#### Pixel coordinate grounding data:
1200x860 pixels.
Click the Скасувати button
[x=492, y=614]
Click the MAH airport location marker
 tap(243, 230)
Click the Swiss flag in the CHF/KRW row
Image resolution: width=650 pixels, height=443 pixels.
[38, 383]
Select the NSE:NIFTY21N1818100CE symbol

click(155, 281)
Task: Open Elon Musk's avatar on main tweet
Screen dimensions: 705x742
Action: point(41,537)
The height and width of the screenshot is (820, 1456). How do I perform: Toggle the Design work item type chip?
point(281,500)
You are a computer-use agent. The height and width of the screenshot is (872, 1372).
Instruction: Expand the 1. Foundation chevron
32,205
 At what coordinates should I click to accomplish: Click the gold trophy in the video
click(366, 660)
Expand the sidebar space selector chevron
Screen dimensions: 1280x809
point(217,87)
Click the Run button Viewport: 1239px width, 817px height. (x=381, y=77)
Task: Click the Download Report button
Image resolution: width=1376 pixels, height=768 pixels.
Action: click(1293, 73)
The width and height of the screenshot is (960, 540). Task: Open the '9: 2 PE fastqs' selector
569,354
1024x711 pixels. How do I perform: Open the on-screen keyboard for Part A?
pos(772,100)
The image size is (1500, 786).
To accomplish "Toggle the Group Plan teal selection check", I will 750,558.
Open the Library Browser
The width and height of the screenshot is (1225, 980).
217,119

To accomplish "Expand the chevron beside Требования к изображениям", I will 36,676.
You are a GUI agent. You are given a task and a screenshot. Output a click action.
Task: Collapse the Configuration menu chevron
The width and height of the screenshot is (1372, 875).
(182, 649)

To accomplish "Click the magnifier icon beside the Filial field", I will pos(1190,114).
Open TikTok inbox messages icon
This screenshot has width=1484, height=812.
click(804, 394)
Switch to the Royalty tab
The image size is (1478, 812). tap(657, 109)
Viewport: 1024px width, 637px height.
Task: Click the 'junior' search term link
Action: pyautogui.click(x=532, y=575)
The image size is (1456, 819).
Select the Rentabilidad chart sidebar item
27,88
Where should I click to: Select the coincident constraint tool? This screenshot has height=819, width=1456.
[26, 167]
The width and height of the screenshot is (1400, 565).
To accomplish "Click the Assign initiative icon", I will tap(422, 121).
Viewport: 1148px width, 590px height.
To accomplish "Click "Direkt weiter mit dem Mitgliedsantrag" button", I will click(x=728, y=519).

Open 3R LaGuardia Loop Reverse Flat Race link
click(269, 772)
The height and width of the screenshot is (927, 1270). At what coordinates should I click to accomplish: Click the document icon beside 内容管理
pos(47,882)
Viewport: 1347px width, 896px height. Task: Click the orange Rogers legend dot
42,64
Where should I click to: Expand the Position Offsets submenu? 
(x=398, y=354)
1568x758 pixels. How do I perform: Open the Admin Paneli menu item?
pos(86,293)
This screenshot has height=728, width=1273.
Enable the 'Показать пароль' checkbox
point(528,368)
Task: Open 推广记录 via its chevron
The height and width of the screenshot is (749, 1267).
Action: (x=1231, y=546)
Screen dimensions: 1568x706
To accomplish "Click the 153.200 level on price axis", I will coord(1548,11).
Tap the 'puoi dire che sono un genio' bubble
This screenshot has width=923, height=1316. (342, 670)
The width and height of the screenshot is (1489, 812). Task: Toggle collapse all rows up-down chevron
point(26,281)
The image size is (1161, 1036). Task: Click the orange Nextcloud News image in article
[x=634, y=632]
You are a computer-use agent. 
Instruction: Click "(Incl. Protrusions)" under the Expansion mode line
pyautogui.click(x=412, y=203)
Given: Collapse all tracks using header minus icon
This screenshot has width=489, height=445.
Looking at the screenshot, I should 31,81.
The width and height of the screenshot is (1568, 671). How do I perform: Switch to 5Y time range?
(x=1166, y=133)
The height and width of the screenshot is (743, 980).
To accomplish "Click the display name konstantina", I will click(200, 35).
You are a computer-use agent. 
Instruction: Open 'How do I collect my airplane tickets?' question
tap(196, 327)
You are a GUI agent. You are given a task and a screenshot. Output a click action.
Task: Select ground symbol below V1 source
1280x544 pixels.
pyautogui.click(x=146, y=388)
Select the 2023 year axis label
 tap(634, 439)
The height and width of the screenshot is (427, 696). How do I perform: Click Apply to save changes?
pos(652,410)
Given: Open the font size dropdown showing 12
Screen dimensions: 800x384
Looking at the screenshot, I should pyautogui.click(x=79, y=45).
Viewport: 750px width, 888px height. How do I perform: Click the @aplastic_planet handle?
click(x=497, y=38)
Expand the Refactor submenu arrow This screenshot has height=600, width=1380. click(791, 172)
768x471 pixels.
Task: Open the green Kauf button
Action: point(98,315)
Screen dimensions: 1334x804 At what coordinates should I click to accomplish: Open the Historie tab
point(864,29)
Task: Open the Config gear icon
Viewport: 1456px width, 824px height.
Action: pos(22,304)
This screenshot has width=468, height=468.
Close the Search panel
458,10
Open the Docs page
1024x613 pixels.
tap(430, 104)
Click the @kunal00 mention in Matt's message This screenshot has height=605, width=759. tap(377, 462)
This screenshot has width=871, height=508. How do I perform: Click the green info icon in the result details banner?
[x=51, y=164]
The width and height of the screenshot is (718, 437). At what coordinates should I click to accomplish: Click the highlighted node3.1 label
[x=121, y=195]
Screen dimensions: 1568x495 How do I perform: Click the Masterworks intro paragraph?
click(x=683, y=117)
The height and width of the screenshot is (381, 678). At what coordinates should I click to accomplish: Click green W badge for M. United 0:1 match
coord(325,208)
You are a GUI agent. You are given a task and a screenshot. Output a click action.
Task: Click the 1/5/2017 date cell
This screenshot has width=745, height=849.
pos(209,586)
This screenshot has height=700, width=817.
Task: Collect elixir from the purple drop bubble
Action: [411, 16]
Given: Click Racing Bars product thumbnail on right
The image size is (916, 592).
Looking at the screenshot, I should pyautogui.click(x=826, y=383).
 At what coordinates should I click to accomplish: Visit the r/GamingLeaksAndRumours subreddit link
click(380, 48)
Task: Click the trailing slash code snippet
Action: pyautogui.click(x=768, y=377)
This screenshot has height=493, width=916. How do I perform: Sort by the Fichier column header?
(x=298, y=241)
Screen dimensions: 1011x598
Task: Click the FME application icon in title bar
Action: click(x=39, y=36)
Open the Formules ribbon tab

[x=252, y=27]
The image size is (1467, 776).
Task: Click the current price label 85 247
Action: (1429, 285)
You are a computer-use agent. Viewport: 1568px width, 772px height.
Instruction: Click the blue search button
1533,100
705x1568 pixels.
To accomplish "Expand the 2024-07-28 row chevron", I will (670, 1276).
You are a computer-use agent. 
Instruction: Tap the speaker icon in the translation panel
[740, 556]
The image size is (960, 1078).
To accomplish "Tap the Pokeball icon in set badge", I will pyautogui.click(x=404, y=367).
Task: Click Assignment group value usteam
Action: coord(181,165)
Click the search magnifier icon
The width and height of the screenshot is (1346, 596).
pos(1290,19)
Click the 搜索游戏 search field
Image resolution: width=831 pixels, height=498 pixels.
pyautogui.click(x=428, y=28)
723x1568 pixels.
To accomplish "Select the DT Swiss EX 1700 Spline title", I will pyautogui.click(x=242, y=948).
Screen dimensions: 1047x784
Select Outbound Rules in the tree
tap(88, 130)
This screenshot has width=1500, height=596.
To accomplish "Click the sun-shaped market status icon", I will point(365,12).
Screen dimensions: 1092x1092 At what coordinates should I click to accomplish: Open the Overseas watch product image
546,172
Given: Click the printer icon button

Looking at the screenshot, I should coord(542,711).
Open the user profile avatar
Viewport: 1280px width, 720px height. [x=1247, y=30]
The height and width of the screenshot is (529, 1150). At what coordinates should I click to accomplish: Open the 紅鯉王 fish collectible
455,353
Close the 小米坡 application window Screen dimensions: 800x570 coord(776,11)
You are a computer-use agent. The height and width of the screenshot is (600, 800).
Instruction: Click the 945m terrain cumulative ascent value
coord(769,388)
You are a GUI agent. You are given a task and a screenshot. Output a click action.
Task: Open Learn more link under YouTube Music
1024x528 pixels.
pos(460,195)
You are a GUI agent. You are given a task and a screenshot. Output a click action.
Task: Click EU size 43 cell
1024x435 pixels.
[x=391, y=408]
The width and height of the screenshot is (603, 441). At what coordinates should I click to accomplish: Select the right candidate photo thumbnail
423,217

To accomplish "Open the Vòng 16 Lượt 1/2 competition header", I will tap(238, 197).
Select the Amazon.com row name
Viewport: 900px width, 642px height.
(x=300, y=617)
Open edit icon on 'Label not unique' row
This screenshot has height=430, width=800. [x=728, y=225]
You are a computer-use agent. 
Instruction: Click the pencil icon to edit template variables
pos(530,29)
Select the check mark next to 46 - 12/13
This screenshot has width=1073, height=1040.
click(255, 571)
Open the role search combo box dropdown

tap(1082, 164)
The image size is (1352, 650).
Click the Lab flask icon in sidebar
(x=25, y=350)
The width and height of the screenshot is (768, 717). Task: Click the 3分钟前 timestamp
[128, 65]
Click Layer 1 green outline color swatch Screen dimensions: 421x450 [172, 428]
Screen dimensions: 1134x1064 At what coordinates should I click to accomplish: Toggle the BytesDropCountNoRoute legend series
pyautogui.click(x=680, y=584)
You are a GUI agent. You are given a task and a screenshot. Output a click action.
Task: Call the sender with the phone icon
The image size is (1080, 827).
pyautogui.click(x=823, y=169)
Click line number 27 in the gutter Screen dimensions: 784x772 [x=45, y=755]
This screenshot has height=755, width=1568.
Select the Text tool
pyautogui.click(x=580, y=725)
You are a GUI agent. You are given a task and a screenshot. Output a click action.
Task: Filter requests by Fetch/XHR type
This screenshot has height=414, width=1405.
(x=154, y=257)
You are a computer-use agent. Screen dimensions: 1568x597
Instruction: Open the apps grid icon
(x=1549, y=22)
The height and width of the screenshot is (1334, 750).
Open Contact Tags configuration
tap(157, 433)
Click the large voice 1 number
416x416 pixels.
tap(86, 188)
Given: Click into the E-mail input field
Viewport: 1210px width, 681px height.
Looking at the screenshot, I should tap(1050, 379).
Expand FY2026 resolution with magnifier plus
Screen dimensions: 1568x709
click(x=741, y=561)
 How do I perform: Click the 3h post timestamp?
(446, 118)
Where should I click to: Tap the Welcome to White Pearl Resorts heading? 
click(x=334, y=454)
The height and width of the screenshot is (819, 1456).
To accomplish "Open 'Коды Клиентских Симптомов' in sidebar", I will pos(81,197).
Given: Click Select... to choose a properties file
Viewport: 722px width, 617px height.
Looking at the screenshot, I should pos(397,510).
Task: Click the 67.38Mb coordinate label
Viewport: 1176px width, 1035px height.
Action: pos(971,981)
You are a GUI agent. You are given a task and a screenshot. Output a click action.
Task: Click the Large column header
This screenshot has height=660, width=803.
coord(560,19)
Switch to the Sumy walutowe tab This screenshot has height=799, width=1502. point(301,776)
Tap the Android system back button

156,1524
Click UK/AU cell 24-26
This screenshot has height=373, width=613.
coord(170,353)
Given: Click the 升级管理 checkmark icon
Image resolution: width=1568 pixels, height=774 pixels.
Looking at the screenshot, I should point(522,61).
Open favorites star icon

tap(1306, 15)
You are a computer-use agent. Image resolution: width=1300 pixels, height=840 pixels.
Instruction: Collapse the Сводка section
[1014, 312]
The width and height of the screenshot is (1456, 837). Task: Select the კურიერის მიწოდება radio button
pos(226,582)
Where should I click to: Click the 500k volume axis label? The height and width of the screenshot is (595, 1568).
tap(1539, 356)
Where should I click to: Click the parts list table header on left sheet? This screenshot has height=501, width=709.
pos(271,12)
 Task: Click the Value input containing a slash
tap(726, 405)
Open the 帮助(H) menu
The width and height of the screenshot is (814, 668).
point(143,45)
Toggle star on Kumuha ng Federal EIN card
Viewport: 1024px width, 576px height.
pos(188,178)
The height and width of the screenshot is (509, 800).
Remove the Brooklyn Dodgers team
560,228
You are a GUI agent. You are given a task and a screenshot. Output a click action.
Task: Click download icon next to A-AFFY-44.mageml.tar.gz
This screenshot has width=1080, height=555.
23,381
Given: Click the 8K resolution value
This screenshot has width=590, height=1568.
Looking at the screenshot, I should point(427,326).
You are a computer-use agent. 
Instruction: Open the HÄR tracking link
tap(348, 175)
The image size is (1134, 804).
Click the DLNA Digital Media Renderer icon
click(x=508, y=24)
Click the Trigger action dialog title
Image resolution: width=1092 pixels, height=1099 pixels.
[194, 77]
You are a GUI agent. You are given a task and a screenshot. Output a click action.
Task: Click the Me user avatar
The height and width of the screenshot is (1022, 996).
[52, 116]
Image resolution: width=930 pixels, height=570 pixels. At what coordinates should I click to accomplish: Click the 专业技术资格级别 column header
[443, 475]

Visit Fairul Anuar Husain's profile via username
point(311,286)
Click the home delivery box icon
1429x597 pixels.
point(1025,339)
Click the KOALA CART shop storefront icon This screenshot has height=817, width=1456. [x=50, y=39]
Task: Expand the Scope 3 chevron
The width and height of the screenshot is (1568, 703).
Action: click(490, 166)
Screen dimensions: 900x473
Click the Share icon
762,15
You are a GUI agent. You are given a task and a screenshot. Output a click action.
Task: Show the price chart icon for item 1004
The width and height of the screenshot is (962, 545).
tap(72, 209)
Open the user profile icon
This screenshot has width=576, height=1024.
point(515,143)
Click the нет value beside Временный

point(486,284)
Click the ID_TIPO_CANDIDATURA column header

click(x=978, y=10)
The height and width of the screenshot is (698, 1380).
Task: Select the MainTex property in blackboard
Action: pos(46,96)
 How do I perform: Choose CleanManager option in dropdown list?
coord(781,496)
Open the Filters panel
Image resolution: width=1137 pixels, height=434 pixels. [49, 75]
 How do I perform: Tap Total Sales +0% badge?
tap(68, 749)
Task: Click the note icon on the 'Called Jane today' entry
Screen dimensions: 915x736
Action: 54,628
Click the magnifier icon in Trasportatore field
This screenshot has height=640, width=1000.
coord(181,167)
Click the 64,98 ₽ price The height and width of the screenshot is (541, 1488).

#### Exercise:
Each line in the entries above, starting at the line with "Task: Open the Config gear icon" and ending at the line with "Click the @kunal00", is to be printed exactly, and only those lines.

#### Your solution:
Task: Open the Config gear icon
Viewport: 1456px width, 824px height.
Action: pos(22,304)
This screenshot has width=468, height=468.
Close the Search panel
458,10
Open the Docs page
1024x613 pixels.
tap(430, 104)
Click the @kunal00 mention in Matt's message This screenshot has height=605, width=759. tap(377, 462)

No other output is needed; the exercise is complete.